Due to urban migration, this village of Nagoro is said to be one of 10,000 small towns that will disappear in Japan.  I've been to some small towns in Japan and can say there is so much more culture in these villages than there is in the big cities.  I got a totally different feeling in my sole than when I ended my trip in Tokyo.  While both parts of the country have its pros and cons, it is terrible to think that these villages will be defeated to the rise of urbanism.   

Tanya Townsend's curator insight, November 16, 2015 9:01 PM

It has been estimated that in the coming years 80% of people will live within mega cities. This is that statistic unraveling before our eyes. It is really sad to me because these within these small villages is a culture that is almost like an art in its own right. It is clear to see the impacts it has on the remaining villagers.

 

Nicholas A. Whitmore's curator insight, December 16, 2015 4:38 PM

A depressing but also fascinating situation in Japan.
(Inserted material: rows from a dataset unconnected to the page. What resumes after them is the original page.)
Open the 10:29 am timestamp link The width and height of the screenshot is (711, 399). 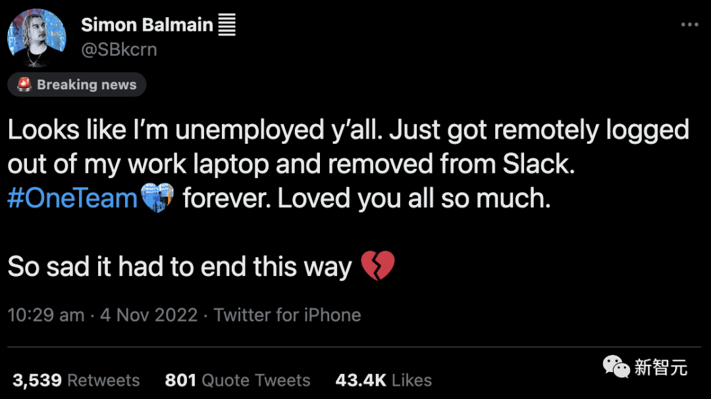click(45, 315)
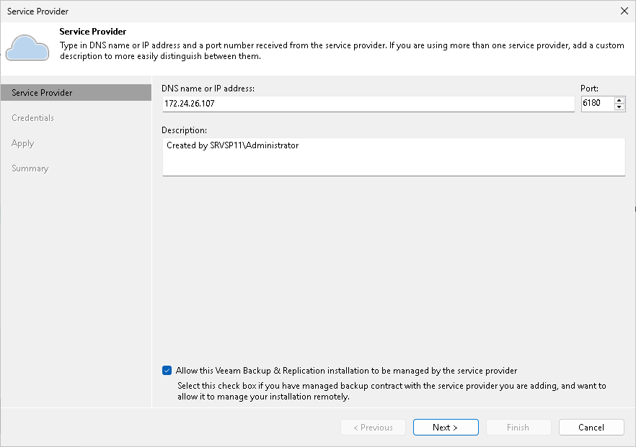Image resolution: width=636 pixels, height=447 pixels.
Task: Click the DNS name or IP address field
Action: (x=361, y=104)
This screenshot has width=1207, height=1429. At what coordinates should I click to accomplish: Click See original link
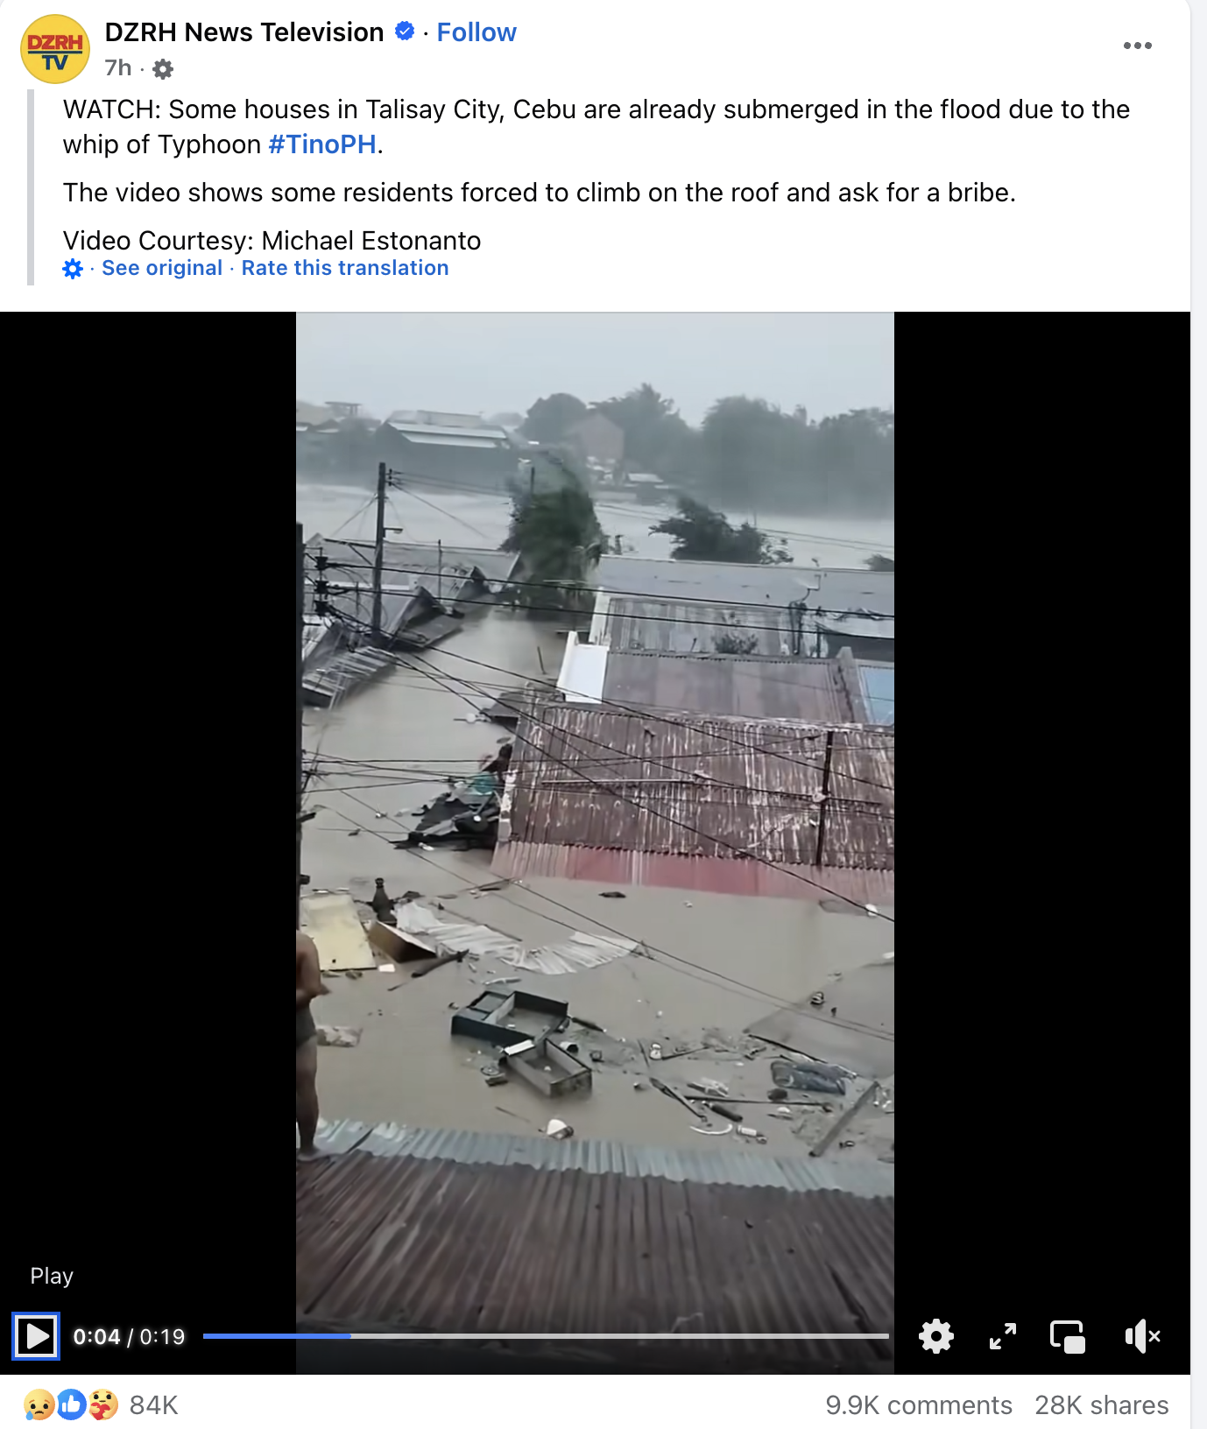tap(162, 268)
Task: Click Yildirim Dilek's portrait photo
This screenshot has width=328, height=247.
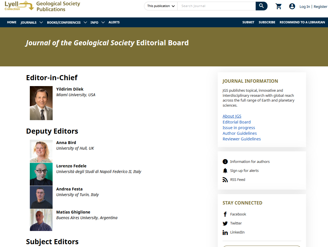Action: [x=41, y=103]
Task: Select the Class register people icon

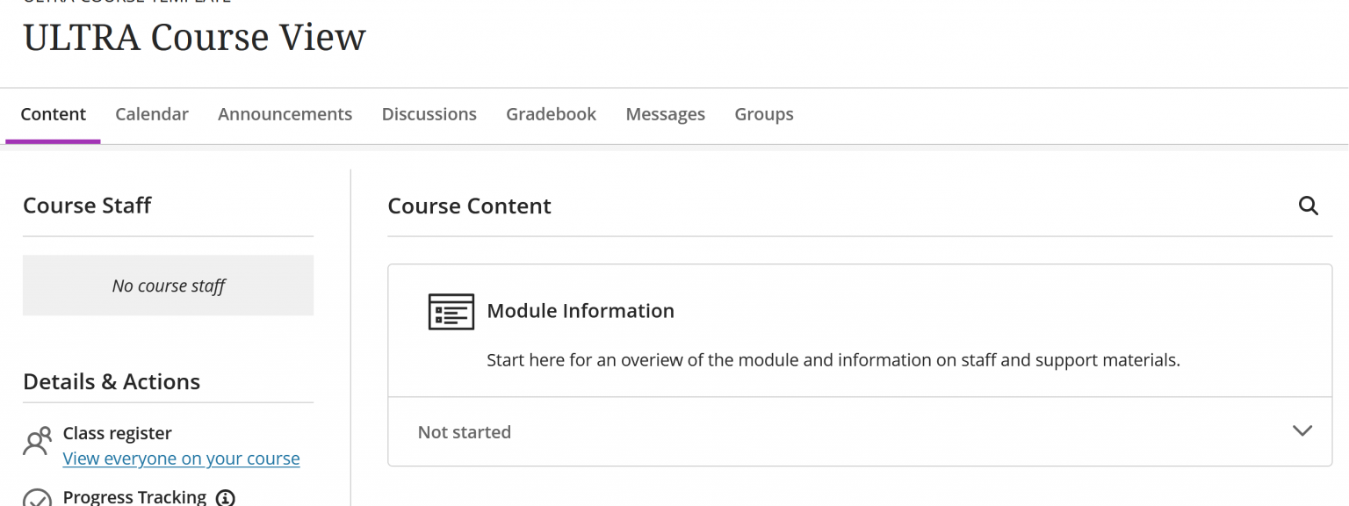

Their Urban migration coupled by an aging population is wiping out their villages around the country. One women has even apparently been filling the village with dolls to make it seem more populated. How she got her neighbors to approve and where all the resources and money came from to pull that off who knows. However what is being witness now is a change in demographic but also one in geography since the village in 30 or so years could be reclaimed by the wilderness while the cities expand and have to cope with the influx taking away more wild land. Hopefully Japan gets this straightened out for they currently seem to be having the exact opposite demographic problem of China and India.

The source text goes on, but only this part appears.